▸ EXERCISE DESCRIPTION: Every single entry that follows must be copied exactly.
[[ DATA FOR ANALYSIS open ]]
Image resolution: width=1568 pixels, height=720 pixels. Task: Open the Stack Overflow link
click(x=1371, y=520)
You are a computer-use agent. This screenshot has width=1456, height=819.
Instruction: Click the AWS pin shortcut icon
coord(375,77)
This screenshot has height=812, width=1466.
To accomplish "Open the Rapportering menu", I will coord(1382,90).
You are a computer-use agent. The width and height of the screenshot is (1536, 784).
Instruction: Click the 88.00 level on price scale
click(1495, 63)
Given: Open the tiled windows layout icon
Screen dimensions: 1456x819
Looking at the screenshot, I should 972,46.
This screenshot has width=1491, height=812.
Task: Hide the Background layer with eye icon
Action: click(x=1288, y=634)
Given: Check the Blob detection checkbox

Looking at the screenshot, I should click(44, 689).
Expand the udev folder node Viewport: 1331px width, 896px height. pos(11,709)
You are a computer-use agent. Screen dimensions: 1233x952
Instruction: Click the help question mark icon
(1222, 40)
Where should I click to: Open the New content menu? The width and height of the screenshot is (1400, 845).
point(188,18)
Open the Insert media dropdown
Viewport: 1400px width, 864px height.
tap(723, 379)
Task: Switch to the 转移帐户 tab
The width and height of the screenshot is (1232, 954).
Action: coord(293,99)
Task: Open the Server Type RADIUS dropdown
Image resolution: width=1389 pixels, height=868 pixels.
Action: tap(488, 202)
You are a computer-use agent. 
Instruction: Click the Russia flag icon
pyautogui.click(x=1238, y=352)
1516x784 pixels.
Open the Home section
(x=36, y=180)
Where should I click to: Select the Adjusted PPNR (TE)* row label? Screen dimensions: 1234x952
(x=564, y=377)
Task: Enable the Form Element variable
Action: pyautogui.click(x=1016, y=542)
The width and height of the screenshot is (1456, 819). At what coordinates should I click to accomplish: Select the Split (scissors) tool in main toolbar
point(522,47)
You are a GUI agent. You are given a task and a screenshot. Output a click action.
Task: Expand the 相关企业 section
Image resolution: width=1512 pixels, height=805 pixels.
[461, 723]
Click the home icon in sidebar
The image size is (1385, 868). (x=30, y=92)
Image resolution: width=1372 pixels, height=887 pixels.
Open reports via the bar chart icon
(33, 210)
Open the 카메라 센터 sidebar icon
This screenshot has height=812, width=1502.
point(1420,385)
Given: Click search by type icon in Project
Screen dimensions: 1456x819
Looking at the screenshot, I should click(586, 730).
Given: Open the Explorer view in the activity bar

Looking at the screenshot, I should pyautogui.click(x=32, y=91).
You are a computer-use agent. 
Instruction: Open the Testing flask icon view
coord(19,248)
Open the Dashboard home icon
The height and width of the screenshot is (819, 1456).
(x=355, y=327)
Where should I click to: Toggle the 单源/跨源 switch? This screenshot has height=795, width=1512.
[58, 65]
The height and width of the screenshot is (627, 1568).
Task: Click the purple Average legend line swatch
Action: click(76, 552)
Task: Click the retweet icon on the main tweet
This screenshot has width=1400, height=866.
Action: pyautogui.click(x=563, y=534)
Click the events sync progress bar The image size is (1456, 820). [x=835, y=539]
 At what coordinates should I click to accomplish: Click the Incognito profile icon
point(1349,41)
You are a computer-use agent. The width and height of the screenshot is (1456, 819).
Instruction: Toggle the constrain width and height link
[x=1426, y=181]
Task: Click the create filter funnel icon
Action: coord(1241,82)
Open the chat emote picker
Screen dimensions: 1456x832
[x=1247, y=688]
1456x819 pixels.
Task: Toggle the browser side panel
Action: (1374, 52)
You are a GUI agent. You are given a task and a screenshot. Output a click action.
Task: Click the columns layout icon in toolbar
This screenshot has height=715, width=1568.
[[ DATA FOR ANALYSIS closed ]]
▸ ANSWER:
Image resolution: width=1568 pixels, height=720 pixels. Task: Open the Stack Overflow link
click(x=1371, y=520)
You are a computer-use agent. This screenshot has width=1456, height=819.
Instruction: Click the AWS pin shortcut icon
coord(375,77)
This screenshot has height=812, width=1466.
To accomplish "Open the Rapportering menu", I will coord(1382,90).
You are a computer-use agent. The width and height of the screenshot is (1536, 784).
Instruction: Click the 88.00 level on price scale
click(1495, 63)
Given: Open the tiled windows layout icon
Screen dimensions: 1456x819
Looking at the screenshot, I should 972,46.
This screenshot has width=1491, height=812.
Task: Hide the Background layer with eye icon
Action: click(x=1288, y=634)
Given: Check the Blob detection checkbox

Looking at the screenshot, I should click(44, 689).
Expand the udev folder node Viewport: 1331px width, 896px height. pos(11,709)
You are a computer-use agent. Screen dimensions: 1233x952
Instruction: Click the help question mark icon
(1222, 40)
Where should I click to: Open the New content menu? The width and height of the screenshot is (1400, 845).
point(188,18)
Open the Insert media dropdown
Viewport: 1400px width, 864px height.
tap(723, 379)
Task: Switch to the 转移帐户 tab
The width and height of the screenshot is (1232, 954).
Action: coord(293,99)
Task: Open the Server Type RADIUS dropdown
Image resolution: width=1389 pixels, height=868 pixels.
Action: tap(488, 202)
You are a computer-use agent. 
Instruction: Click the Russia flag icon
pyautogui.click(x=1238, y=352)
1516x784 pixels.
Open the Home section
(x=36, y=180)
Where should I click to: Select the Adjusted PPNR (TE)* row label? Screen dimensions: 1234x952
(x=564, y=377)
Task: Enable the Form Element variable
Action: pyautogui.click(x=1016, y=542)
The width and height of the screenshot is (1456, 819). At what coordinates should I click to accomplish: Select the Split (scissors) tool in main toolbar
point(522,47)
You are a GUI agent. You are given a task and a screenshot. Output a click action.
Task: Expand the 相关企业 section
Image resolution: width=1512 pixels, height=805 pixels.
[461, 723]
Click the home icon in sidebar
The image size is (1385, 868). (x=30, y=92)
Image resolution: width=1372 pixels, height=887 pixels.
Open reports via the bar chart icon
(33, 210)
Open the 카메라 센터 sidebar icon
This screenshot has height=812, width=1502.
point(1420,385)
Given: Click search by type icon in Project
Screen dimensions: 1456x819
Looking at the screenshot, I should click(586, 730).
Given: Open the Explorer view in the activity bar

Looking at the screenshot, I should pyautogui.click(x=32, y=91).
You are a computer-use agent. 
Instruction: Open the Testing flask icon view
coord(19,248)
Open the Dashboard home icon
The height and width of the screenshot is (819, 1456).
(x=355, y=327)
Where should I click to: Toggle the 单源/跨源 switch? This screenshot has height=795, width=1512.
[58, 65]
The height and width of the screenshot is (627, 1568).
Task: Click the purple Average legend line swatch
Action: click(76, 552)
Task: Click the retweet icon on the main tweet
This screenshot has width=1400, height=866.
Action: pyautogui.click(x=563, y=534)
Click the events sync progress bar The image size is (1456, 820). [x=835, y=539]
 At what coordinates should I click to accomplish: Click the Incognito profile icon
point(1349,41)
You are a computer-use agent. The width and height of the screenshot is (1456, 819).
Instruction: Toggle the constrain width and height link
[x=1426, y=181]
Task: Click the create filter funnel icon
Action: coord(1241,82)
Open the chat emote picker
Screen dimensions: 1456x832
[x=1247, y=688]
1456x819 pixels.
Task: Toggle the browser side panel
Action: (1374, 52)
You are a GUI agent. You are given a task and a screenshot. Output a click action.
Task: Click the columns layout icon in toolbar
This screenshot has height=715, width=1568.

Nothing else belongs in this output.